Taylor ditches her shoes and the bottom half of her dress–thank goodness she was wearing one with a detachable element–and thus begins 2:21 seconds of a really, really, really, bad dance sequence that involves the following moves:
Oh girl no what is that.
I mean sure I’ll take this.
Point your toes!
Pretty sure aggressive counter marching is not dancing and how’d you get up there so fast?
Wait her bodyguard’s still carrying that guy around? That seems excessive.
All that dancing is hard work, so Tay puts out her hand and she’s now in a dark wood paneled room. Magic. The room tilts but she somehow rights it through the power of dance?
Is this her Dancing With The Stars audition tape?
Literally my face watching this video.
How’d we get here?!!
Yeah you’re still invisible Tay sorry to get your hopes up. Is there going to be more plot now?
Everyone this is not a drill: Taylor Swift is performing a modern dance routine in the subway. Actually, it’s mainly a lot of vogueing–is this a signal to her ex-best friend and super model Karlie Kloss that she wants to repair the friendship?!!! I’m such a genius.
Oh god those of you that are squeamish look away now
TAYLOR!!!! TAYLOR NO YOUR FEET! THEY ARE TOUCHING THE SUBWAY NO TAYLOR WHERE IS YOUR MOTHER SOMEONE COME GET HER! THIS IS WHAT YOU WANT TO DO WHILE YOU’RE INVISIBLE? DO YOU THINK YOU CAN’T GET DISEASES BECAUSE BACTERIA ARE ALSO INVISIBLE? THEY DO NOT WORK THAT WAY TAYLOR! TAYLOR!!!!
WHAT NO THIS IS NOT A COMPROMISE WHAT ARE YOU DOING PLEASE GET OFF THE FLOOR NOW YOU ARE STRESSING ME OUT
Thank you, now where are you going it doesn’t seem like you’re familiar with this subway or how one rides it. What’s wrong with your shoulder? Is it all the bacteria?
I would just like to report that the subway took her to a construction site/alleyway where she is continuing her SHOELESS dance in the rain. Taylor, are you have a Britney circa 2007 level breakdown? I am legit concerned.
Public Service Announcement: gutters and puddles are not the same thing TAYLOR.
Good take a bow and go inside please young lady.
AAAAAAARGH!
OK I am very impressed with your flexibility. Is that the end of the dancing now please hopefully please?
Oh great you’ve found a bar called the Golden Gopher (And it’s real?

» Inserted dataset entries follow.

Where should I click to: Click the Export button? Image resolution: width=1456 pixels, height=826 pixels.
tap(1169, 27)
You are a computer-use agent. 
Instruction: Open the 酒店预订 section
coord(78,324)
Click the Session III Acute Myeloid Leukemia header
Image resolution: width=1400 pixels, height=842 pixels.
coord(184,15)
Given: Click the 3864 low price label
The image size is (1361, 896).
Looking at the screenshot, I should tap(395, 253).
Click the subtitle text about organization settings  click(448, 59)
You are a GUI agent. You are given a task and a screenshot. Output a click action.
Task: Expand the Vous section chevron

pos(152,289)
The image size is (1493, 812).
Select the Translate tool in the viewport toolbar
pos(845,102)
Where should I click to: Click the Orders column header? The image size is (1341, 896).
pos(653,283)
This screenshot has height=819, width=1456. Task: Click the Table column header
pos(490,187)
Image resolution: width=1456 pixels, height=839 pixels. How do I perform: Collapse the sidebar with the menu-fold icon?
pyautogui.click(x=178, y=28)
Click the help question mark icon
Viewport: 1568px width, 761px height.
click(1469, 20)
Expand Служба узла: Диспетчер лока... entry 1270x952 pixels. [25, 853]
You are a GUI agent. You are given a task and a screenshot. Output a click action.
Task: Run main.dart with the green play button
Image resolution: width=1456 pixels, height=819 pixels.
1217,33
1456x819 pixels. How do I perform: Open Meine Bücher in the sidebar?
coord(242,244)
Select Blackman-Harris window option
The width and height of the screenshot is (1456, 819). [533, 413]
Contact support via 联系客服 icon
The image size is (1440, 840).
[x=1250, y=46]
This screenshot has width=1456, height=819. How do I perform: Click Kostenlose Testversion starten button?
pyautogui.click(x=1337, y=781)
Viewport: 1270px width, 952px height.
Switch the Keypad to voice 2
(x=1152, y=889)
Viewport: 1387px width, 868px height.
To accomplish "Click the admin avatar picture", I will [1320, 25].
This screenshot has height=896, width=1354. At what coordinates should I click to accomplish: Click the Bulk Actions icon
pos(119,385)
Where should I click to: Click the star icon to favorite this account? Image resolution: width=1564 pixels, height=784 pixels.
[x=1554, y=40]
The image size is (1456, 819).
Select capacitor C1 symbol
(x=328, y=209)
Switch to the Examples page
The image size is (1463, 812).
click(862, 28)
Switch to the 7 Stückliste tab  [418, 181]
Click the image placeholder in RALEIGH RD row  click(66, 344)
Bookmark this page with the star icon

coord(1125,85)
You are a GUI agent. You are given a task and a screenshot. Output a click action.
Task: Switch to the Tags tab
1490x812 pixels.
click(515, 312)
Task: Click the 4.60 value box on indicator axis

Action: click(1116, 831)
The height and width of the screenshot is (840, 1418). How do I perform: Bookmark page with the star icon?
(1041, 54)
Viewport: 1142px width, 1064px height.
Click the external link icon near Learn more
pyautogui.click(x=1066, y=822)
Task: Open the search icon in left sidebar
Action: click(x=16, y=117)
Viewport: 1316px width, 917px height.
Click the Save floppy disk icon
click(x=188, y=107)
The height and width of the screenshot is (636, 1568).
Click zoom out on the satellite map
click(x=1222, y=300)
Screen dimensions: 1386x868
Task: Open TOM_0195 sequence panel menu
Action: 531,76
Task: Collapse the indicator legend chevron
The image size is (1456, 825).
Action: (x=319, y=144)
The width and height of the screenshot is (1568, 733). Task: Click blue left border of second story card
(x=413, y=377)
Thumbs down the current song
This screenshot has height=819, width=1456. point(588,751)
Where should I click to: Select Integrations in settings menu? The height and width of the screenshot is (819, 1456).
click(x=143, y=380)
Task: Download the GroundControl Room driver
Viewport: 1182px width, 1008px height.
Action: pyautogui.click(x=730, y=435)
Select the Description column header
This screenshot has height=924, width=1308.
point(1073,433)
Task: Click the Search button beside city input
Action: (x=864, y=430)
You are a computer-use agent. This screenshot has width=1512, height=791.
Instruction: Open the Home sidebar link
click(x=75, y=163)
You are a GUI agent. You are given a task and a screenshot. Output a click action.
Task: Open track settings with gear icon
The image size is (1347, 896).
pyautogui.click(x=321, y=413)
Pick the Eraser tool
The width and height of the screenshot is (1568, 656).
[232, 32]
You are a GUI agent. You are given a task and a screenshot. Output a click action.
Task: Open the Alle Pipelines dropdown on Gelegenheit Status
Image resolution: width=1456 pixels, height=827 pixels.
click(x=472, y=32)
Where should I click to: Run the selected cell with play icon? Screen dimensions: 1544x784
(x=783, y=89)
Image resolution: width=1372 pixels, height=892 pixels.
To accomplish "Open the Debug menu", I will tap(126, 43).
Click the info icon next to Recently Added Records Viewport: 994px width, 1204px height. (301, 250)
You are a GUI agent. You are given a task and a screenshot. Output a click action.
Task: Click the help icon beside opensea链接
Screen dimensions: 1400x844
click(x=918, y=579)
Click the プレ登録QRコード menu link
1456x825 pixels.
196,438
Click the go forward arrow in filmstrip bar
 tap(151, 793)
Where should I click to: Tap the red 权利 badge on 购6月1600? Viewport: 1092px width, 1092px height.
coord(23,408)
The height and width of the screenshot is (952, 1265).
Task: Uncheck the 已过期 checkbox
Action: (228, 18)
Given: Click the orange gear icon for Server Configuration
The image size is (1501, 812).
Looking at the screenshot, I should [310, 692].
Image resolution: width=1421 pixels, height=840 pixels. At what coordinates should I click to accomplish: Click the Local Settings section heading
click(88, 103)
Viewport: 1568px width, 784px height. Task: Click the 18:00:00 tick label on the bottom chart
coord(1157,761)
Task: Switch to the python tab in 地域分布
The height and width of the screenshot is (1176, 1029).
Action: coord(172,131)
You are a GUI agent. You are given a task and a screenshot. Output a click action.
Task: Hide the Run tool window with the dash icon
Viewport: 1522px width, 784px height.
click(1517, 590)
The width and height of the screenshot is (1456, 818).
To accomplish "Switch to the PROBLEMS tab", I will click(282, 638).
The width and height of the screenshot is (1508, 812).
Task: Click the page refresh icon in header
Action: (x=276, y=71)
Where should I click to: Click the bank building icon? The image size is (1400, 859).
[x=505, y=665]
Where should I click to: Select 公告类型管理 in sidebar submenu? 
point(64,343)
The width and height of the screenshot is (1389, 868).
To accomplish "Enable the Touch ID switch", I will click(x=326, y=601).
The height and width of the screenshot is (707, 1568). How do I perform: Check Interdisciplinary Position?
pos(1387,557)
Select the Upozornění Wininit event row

Did they pay you to make this video? Is this just the world’s longest ad for a bar?).
Wait where’d she get that piece of paper from? Taylor left it at the counter what feels like an eternity ago when she discovered her invisibility. Sorry, why am I trying to make anything make sense anymore. Go on with your crazy self.
Magically it appears the people in this bar can see Taylor and are probably wondering why she’s sopping wet and has no shoes on. Trust me patrons of this fine establishment, some things are better left unknown.
Taylor presumably finds the guy who gave her the note and we end with her smiling into the middle distance with her mascara and lipstick intact.
And that your honor and members of the jury concludes my argument that Taylor’s clearly lost her mind. I would like to charge whomever told her that she can dance with willfull endangerment of Taylor herself as well as my eyeballs. I rest my case.